Some people call me stubborn.

Some people would be very right. (Such stubborn.  Much pig-headed.)

Bottom line, I was GOING to Walmart – Black Friday stampedes be damned.


Traffic wasn’t bad as I left the house at about 8:15.  Hit green lights most of the way and a good amount of tension left my stubborn shoulders.  Even watched a coyote cross the road.  (No, I don’t know why – probably he was following the chicken.)

Pulled into the shopping center – and realized the bank wasn’t open yet.

Okay – Walmart first.

I’ve never been to Walmart on Black Friday.  I’ve heard the tales – read the stories about trampled people and broken limbs – shopping shenanigans.  So I was bracing myself and when I approached the store …


Okay, it wasn’t that empty.  But I easily found a parking spot, a cart, and this claustrophobic shopper was quite comfortable inside.

No mayhem!

I was in and out in 15 minutes with only the items on my list.  I did spy some Black Friday queuing in the electronics department – that was fun.  I walked by and looked upon them with amusement.  Much as you would an exhibit at a museum or a fair.

(Such shoppers.  So Savvy.  Much money savers.)

One of my best friends works at the bank – so I got a hug as she opened the door for the half-dozen people waiting outside.  Things were going so smoothly!

Drove to the property management company, money order in hand.  Popped that into their drop box and headed home.

Green lights.  Nice commute.  Wow.

I was still in determined mode when I got home.  AND somehow had energy to back my plans with action.

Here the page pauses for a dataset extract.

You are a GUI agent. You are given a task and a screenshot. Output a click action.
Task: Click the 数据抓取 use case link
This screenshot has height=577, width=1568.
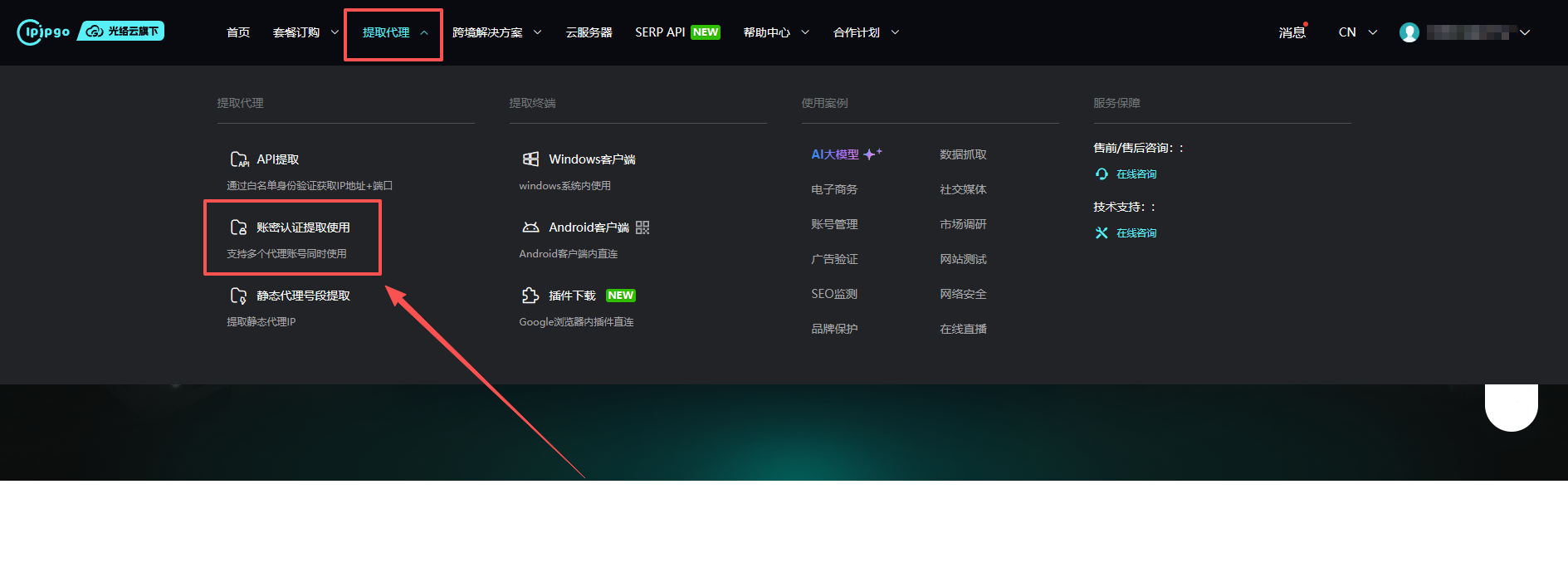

Lit a candle,  put on some Christmas music and went to work.


Cleaned out the fridge, scrubbed the floor, bathed the dog(e), cleaned the tub – then the rest of the main bathroom.  Went through the pantry – even washed the little salt and pepper shaker.

7 hours after having Butter breath in my face, I was still motivated enough to gather the laundry and come here.

And here I am.

Breezing through Black Friday like a pro and stubbornly accomplishing more than one person has a right to accomplish without a cape and an alter ego.

Am wondering though, what the hell this restless girl is going to do all weekend!